Lovingly curated by the National's Bryce and Aaron Dessner, the show's lineup cut an impressively wide swath through the current NPR pantheon. David Byrne, Feist, Bon Iver, Dirty Projectors, Sharon Jones, My Brightest Diamond and Dave Sitek rounded out the bill; more importantly, all of them performed together at some point during the night. If the art-house films and rock-docs being shown between those sets weren't indication enough of just how "indie" this benefit was, the National made it clear in one smooth stroke. "You've been humming in a daze forever", Matt Berninger groaned in the band's gorgeous new lullaby "So far Around the Bend." "Praying for Pavement to get back together." Amen to that!
If Seeger is the looming patriarch of American folk music, his indie equivalent has to be David Byrne: a book-blurbing, edifice-playing, band-credentializing arbiter of alternative taste who wields his eclecticism and intellect the way Seeger wields his morality. No surprise, then, that in addition to collaborations with Feist and Dirty Projectors, Byrne manufactured the show's most bizarrely postmodern moment: a cover of Cole Porter's "Don't Fence Me In" replete with African rhythms and Bon Iver's ghost harmonies.
Byrne wasn't the only one flipping through the American songbook. My Brightest Diamond's Shara Worden brought the house down with her brassy cover of the 1965 show tune "I'm Feeling Good." Left alone on stage with her electric guitar, Leslie Feist slowed Dylan's "Someday Baby" into a twitchy, John Lee Hooker bar-dirge.
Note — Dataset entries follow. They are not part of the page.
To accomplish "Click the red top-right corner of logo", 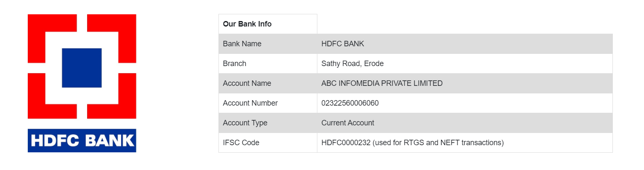I will pos(112,39).
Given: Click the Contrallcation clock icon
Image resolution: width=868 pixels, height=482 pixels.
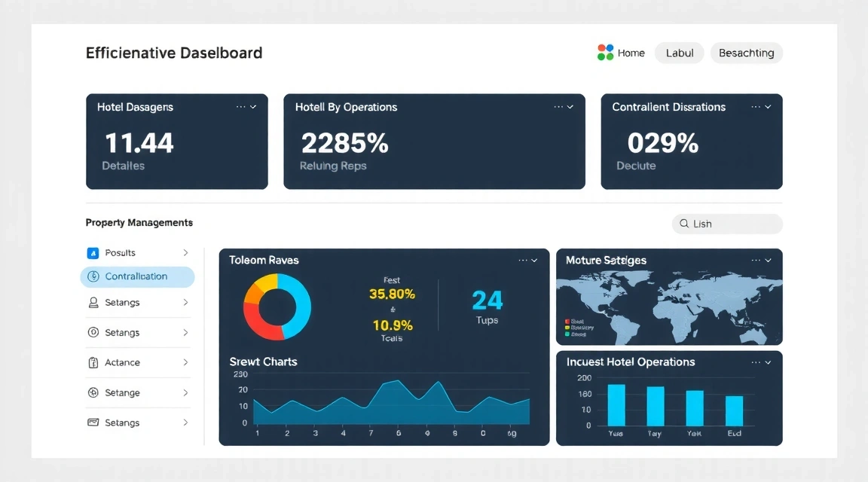Looking at the screenshot, I should point(93,276).
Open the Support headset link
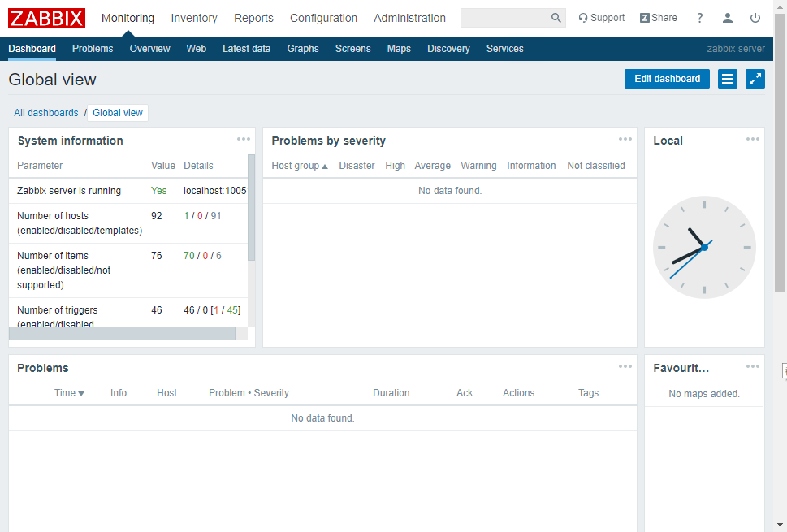This screenshot has height=532, width=787. (602, 18)
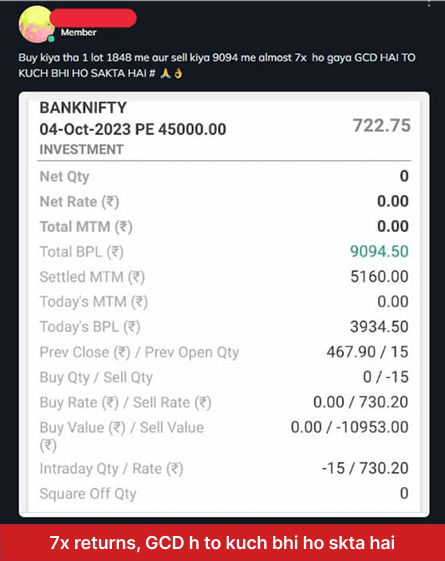Open the poster's profile avatar

click(x=36, y=24)
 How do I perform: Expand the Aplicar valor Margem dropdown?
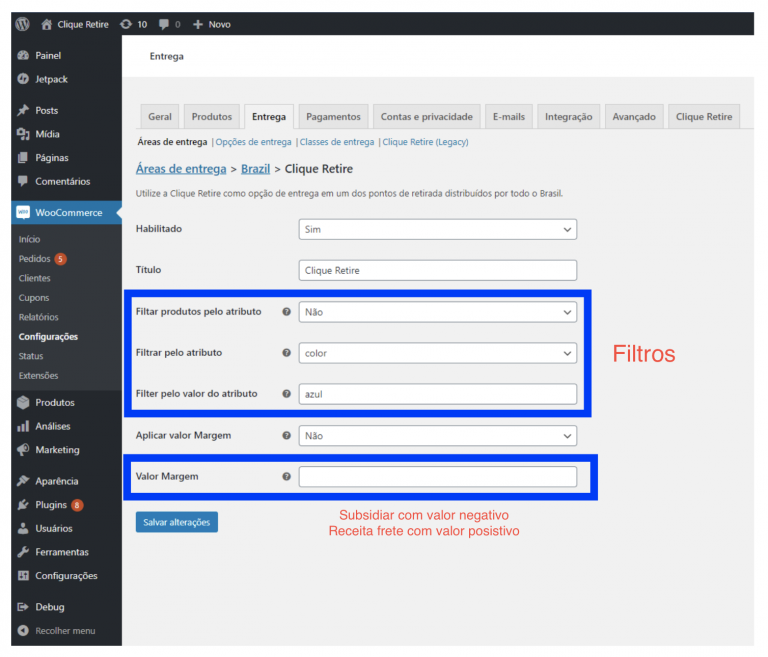coord(438,436)
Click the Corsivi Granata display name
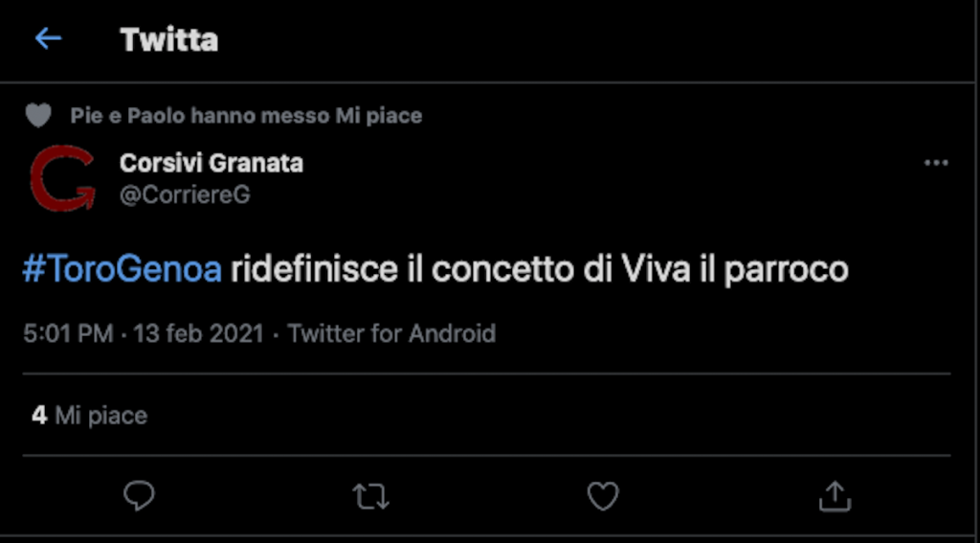The image size is (980, 543). tap(212, 164)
And later, stage-dynamo Sharon Jones paid homage to James Brown by running through nearly every piece of hotplate footwork in the book, from the "camel walk" to the "tighten-up." After all, May 3rd happens to also be Brown's birthday. There's synchronicity for you.
The set-stealer, however, was Bon Iver, who clearly reveled in the acoustic possibilities of a large room with crystal clear sound. After working "Blood Bank" into a hard-driving noise blow-out, the band invited Worden and the National on stage for a rising, ethereal "Flume" that floored the entire venue.
As the venue curfew approached, the entire cast finally piled out for a bizarre mass sing-along of "This Land is Your Land," during which Jones strutted back onstage looking righteously pissed. "Hate to burst your bubble," she spit, "but maybe we should show you the Dap Kings version." Appropriately enough, "the Dap Kings version" is essentially Pete Seeger by way of James Brown. The bass-line dropped; the horns kicked in; Jones went back to work; and the rest of the night's lineup got funky like exactly what they were: a huddled group of earnestly awkward music geeks. It was thrillingly, refreshingly weird.